(Saved entries)
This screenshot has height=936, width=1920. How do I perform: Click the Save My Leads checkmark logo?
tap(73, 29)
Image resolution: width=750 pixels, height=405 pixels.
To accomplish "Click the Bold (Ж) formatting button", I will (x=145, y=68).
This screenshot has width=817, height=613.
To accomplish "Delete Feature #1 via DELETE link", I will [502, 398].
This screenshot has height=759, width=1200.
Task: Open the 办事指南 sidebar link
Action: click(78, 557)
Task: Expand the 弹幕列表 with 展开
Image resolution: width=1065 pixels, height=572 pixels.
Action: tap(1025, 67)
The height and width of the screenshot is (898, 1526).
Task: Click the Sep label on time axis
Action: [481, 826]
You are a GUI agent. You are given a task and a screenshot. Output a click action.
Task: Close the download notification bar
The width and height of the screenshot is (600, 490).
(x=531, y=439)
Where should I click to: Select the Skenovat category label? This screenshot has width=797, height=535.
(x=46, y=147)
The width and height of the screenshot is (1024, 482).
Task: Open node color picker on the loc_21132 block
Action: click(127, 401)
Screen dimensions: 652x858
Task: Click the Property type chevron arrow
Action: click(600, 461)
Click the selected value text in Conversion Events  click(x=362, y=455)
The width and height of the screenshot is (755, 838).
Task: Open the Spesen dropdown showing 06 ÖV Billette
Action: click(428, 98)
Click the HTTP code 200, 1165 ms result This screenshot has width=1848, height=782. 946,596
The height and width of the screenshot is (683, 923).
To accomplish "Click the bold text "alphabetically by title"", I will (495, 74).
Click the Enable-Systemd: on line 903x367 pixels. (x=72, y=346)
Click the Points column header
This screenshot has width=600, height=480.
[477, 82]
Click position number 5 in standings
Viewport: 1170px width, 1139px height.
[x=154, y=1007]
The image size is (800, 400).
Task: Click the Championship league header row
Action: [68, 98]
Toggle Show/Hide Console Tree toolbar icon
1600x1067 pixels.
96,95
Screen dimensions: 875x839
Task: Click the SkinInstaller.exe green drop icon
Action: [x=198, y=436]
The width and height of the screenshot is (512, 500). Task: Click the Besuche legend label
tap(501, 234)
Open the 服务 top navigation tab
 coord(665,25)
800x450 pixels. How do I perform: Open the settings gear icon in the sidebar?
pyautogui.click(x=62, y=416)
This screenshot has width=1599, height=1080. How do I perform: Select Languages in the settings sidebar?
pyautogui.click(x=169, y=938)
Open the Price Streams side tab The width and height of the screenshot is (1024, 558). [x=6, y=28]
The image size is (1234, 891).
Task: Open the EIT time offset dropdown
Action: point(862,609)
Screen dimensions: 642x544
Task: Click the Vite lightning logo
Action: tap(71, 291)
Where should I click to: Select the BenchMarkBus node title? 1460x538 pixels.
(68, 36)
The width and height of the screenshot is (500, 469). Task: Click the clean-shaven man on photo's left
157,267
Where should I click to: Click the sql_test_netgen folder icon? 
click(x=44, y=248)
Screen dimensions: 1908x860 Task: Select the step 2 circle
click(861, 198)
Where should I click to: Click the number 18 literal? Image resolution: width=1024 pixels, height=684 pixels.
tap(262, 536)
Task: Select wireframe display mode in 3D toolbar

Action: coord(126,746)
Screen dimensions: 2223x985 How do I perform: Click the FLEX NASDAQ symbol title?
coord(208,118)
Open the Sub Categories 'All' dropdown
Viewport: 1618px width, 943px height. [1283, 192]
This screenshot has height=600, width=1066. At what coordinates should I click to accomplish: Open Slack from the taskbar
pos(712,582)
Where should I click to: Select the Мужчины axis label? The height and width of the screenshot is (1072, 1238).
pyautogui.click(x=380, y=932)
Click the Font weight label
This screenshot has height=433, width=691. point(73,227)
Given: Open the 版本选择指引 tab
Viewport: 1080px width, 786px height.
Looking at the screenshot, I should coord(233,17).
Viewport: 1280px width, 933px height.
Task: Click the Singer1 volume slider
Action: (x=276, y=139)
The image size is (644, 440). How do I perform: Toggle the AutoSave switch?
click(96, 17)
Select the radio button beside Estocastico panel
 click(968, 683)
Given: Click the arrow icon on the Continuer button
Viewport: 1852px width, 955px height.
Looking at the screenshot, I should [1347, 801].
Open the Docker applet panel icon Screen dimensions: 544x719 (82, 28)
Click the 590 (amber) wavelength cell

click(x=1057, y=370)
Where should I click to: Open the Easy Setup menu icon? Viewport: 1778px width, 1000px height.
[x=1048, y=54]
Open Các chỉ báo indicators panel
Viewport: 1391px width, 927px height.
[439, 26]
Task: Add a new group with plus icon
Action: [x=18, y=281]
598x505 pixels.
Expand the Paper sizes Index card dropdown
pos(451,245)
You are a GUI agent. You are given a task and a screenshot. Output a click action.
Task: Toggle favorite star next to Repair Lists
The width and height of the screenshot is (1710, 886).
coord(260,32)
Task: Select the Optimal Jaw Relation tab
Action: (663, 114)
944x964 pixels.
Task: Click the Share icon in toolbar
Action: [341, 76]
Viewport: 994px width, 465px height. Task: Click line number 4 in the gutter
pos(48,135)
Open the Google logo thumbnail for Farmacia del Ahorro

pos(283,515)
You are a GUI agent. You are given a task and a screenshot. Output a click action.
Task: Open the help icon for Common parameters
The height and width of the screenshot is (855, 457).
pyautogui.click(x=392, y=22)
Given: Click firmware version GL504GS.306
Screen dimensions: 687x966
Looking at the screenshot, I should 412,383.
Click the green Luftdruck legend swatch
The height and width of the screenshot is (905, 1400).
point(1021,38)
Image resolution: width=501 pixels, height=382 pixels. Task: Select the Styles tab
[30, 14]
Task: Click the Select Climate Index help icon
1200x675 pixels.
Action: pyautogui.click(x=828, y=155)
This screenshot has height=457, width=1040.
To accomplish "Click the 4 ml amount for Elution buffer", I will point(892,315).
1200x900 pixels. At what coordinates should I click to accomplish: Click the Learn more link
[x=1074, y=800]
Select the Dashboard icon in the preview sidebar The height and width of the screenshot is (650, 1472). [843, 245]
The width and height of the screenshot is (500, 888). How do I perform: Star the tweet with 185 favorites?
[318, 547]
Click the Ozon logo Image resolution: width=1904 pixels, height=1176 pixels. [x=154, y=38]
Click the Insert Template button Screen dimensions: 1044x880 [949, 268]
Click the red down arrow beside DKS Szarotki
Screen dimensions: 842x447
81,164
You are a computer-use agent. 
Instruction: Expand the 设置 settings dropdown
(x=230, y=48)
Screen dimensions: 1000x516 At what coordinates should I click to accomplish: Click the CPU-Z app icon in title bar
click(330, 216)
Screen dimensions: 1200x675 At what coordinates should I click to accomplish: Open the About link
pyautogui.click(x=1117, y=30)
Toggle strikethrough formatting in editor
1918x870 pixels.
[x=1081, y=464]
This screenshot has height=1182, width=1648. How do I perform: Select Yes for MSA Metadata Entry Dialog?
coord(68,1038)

◆ INSTRUCTIONS FOR THE TASK ◆
Return all lines from the entries that contain the string "help".

◆ ANSWER TO THE PROBLEM ◆
Task: Open the help icon for Common parameters
Task: Click the Select Climate Index help icon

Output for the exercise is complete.